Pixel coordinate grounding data
◇ ◇ ◇

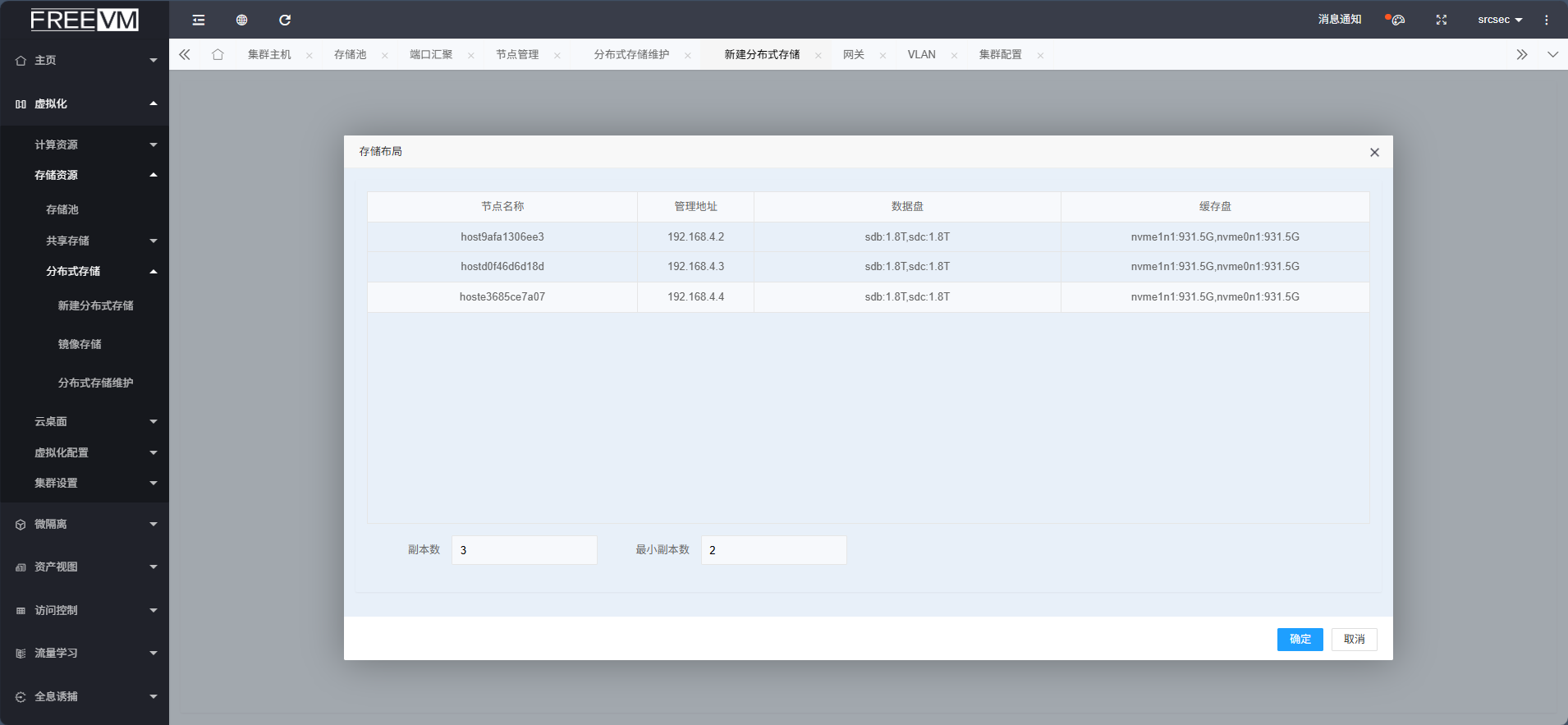Open the dashboard monitor icon with red dot

tap(1397, 20)
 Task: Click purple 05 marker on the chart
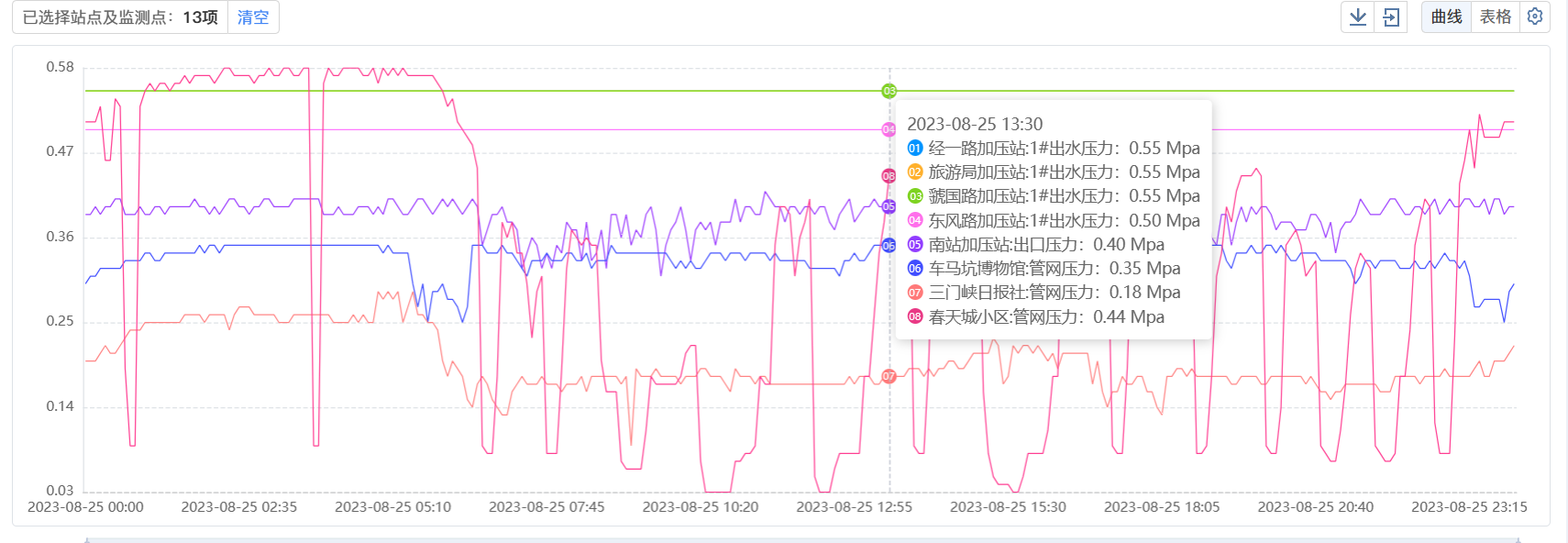click(889, 206)
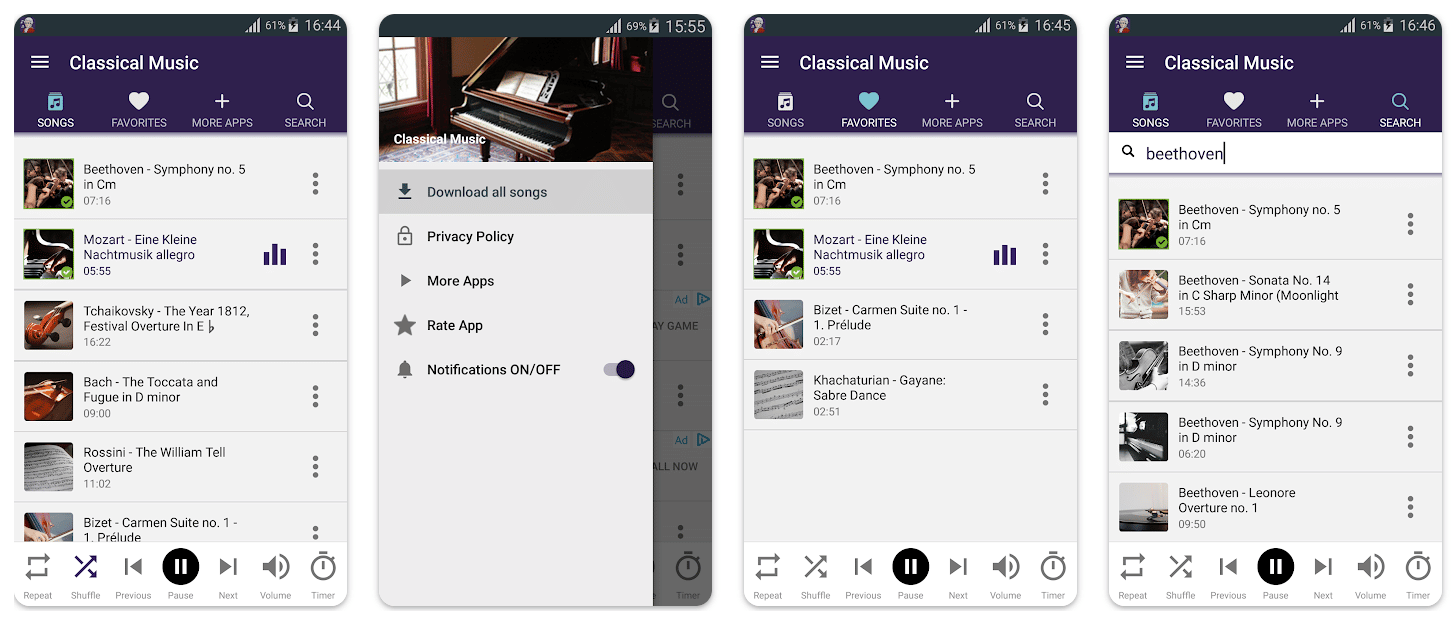Toggle Notifications ON/OFF switch

tap(619, 369)
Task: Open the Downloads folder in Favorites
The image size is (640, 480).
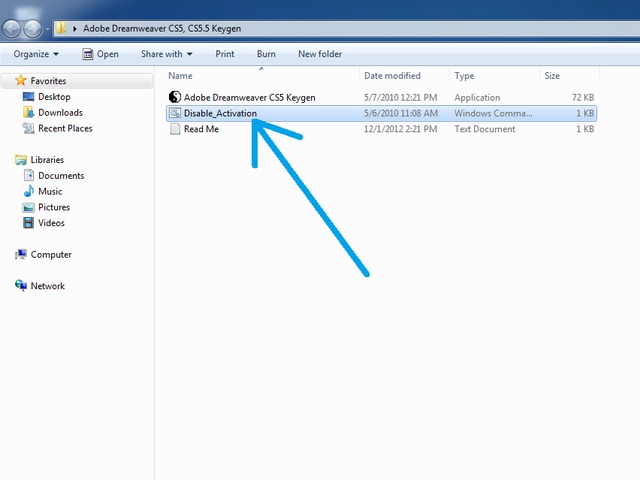Action: coord(29,113)
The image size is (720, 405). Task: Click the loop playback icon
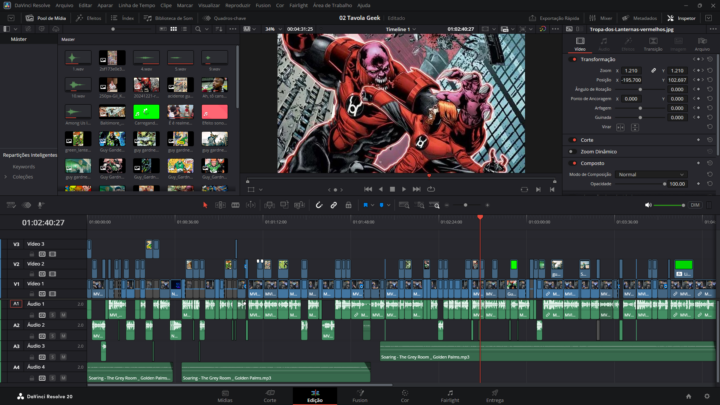click(431, 188)
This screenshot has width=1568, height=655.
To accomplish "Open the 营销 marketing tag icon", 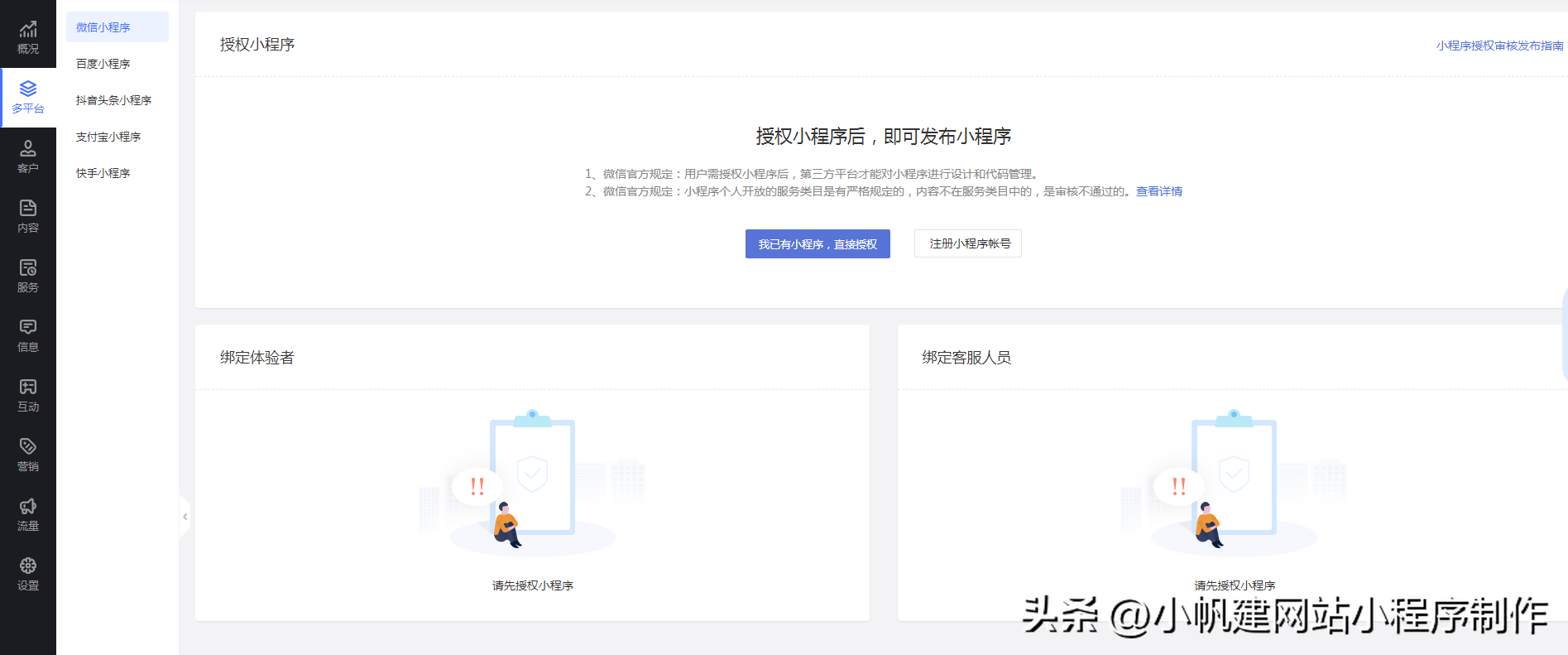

◇ ◇ ◇

ACTIVITY: Nothing but the lines from the one containing "Task: Click purple 05 marker on the chart" through the last line of the records should appear in the copy, exactly as written and without pictures.

YOUR SOLUTION:
 Task: Click purple 05 marker on the chart
click(889, 206)
Toggle Notifications ON/OFF switch

tap(619, 369)
Task: Open the Downloads folder in Favorites
The image size is (640, 480).
Action: coord(29,113)
The image size is (720, 405). Task: Click the loop playback icon
click(431, 188)
This screenshot has width=1568, height=655.
To accomplish "Open the 营销 marketing tag icon", 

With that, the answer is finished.